Of all the earth to make thy throne their seate.

Here was religion planted in her prime,

The golden age and infancy of time,

When man’s worst actions like the turtle-doue

In all the world was little else but loue:

Deere Paradise, how famous was thy name,

When God himselfe erected first thy frame,

Endude thy land with such things it is set,

As time for euer neuer can forget!

The fabling prayses of Elizium fields,

The Turkes, Eutopia, nothing to it yeelds;

The paradise of Rome’s fantastike braine

Is but a iest a little wealth to gaine;

And Aladenles, with his place of pleasure,

Comes far behind, and still is short of measure,

Worth honor, grace, when brought into compare,

With this so rich and glorious garden rare.

The Persian fancies of their heauenly land

In sight of this not able is to stand;

The world itselfe, and all that is therein,

I could forsake that very place to win:

And all the greatest kingdomes euer found

But dung and trash to that most holy ground.

The lofty walls were all of iasper built,

Lin’d thick with gould, and couered rich with guilt,

Like a quadrangle seated on a hill,

With twelue braue gates the curious eye to fill,

The sacred luster as the glistring zoane,

And euery gate fram’d of a seuerall stone:

On stately columes reared by that hand

Which graud the world and all that in it stand;

The chalsedony and the iacinth pure,

The emrald greene, which euer will endure,

The sardonix, and purple amethist,

The azurd burnish’t saphire is not mist,

The chrisolite, most glorious to behold,

And tophaze stone, which shines as beaten gold,

The chrisophrasus of admired worth,

The sardius, berill seldome found on earth.
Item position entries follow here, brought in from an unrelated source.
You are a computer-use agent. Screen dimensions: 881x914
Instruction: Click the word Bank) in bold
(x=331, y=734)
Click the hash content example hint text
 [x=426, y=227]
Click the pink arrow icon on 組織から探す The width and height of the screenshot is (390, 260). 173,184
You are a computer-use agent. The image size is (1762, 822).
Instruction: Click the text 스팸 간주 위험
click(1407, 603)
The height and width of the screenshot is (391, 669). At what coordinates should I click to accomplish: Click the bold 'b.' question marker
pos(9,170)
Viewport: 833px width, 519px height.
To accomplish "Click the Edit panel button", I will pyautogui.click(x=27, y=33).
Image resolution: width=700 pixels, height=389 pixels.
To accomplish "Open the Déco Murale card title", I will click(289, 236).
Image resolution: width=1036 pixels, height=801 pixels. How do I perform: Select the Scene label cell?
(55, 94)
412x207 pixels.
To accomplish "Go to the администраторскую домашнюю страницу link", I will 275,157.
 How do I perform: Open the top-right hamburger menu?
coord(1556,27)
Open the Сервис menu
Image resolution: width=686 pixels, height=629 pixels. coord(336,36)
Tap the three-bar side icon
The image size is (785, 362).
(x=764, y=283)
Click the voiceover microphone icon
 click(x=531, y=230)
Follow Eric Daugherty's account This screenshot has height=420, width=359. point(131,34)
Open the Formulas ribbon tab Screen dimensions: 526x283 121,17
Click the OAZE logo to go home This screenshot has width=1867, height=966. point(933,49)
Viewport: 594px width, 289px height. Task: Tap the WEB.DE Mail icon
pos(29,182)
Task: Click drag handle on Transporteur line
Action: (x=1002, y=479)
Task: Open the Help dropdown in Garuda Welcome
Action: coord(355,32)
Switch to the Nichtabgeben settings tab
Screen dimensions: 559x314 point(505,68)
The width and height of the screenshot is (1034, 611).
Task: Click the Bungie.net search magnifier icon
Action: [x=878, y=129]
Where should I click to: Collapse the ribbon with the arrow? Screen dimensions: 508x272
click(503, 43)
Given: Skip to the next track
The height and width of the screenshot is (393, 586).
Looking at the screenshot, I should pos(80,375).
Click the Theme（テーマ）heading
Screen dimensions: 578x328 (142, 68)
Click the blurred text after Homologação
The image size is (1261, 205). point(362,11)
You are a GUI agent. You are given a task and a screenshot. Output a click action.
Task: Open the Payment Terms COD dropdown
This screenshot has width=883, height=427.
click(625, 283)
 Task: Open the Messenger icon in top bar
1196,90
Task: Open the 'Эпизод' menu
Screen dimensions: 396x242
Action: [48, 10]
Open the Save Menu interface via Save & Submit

The dores thereof, of siluer’d pearle most white,

Do shew that none by wrong oppression might

Be crost, by cunning, wringing, wrestling guile,

By wicked plodding in all actions vile,

By foule offences like base enuy faste,

Can passe the dores but those are pure and chaste.

That sweete disciple which the gospell wrate,

And lent at supper (when Christ Iesus sate)

Vpon the bosome of his Lord and King,

He from the heauens this Paradise did bring,

Perus’d the walls, and view’d, and view’d the same within,

Describ’d it largely, all our loues to win.

The christall river, with the tree of life,

God’s deerest Lamb, and sacred spouse, his wife,

The various fruits that in the garden growes,

And all things else which in aboundance flowes:

Hath rapt my sence to thinke how God at first

Fram’d all for Adam, and his ofspring curst.